Say, you know who else we saw Tuesday night at Citi Field? Matt Harvey. He sports facial hair, too. The Rockies and their beards were more hirsute than Harvey, but were no match otherwise. The Mets didn’t score for the longest time, but it barely occurred to me to worry they wouldn’t win. Even with a Terry-rigged lineup that lacked Granderson and was noticeably Duda-free, I figured our first-place team would find a run draped over its chair eventually, and as long as they did, Matt Harvey and his facial hair weren’t going to be touched.

That’s basically what happened in the actual game that you probably came here to read about while I’ve been going on impressionistically about mood and circumstance and my wife and our friends the Chasins. (The blog for Mets fans who like to digress!) Harvey was Harvey for eight innings and the Mets eked out a run in the sixth. They added three in the eighth to make the lead safe for Eric O’Flaherty as Woodrow Wilson once strove to make the world safe for democracy. It’s what a first-place team does, you know. Victories achieved by first-place teams in games pitched by their premier ace are by no means automatic, yet it’s delightful to believe they’re more probable than possible on any given Tuesday night.

Ryder and Rob and Stephanie and I, across all these August Tuesday nights, had seen a lot of Mets and a bunch of Rockies, but never a first-place team. Well, to be baseball-retentive about it, we saw a pretty powerful first-place team last August. It was the Washington Nationals, our Rockies substitute in 2014. The Nationals rattled Rafael Montero pretty badly that night. That seems like more than twelve months ago.

Five years ago when we — the Princes and the Chasins — first did this, we saw 25 different players take the field as either Mets or Rockies. Ryder dutifully kept score of each of their official activities, just as he tracked each of the 24 Rockies and Mets who played Tuesday night.
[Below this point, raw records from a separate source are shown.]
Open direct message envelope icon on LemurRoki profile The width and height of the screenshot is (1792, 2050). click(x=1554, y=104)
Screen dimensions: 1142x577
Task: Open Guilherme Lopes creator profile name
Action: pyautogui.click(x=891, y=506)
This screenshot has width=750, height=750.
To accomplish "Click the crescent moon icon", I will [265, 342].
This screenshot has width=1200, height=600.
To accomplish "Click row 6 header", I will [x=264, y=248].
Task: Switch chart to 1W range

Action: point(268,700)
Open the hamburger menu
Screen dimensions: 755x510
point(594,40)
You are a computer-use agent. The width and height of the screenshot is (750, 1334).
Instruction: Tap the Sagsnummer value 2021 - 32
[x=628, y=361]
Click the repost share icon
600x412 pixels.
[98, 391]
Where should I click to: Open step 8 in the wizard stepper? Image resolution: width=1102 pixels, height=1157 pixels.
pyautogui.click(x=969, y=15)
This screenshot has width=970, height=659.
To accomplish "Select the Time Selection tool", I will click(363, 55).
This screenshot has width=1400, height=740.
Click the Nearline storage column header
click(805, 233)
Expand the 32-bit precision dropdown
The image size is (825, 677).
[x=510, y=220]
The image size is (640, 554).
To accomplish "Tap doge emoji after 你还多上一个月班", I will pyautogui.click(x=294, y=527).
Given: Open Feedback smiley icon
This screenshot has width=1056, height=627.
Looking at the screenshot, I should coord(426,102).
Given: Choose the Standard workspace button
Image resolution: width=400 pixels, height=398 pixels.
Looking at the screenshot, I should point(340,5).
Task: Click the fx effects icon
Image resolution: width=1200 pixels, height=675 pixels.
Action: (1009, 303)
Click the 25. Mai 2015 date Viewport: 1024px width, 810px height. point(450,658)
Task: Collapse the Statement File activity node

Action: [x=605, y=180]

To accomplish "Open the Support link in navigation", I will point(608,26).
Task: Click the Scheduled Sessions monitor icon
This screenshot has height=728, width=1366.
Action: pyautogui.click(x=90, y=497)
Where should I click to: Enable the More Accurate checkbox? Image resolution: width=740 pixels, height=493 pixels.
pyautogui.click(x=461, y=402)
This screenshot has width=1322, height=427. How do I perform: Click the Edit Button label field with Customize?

Was there, we wondered, any overlap? It turns out that five years later, only four of those from our 2010 meeting joined us again: Carlos Gonzalez, Rafael Betancourt, Ruben Tejada and Jose Reyes. Reyes was the only one to change outfits in the interim.

Tuesday night, as Jose batted against Matt Harvey, I honestly forgot who was playing for who. This was early in the game, when Reyes was batting and I was focusing intently on him and somebody sitting behind us was invoking a classic Jose-Jose-Jose and somebody next to him marveled that the last pitch was 96 miles per hour. My honest thought was, “Who on the Rockies is throwing that hard to Jose?”

Then I looked at the mound and remembered what was actually going on. I will cop to my mind wandering and our four-way conversation wandering. What do you want from us? We only go to one ballgame together every year.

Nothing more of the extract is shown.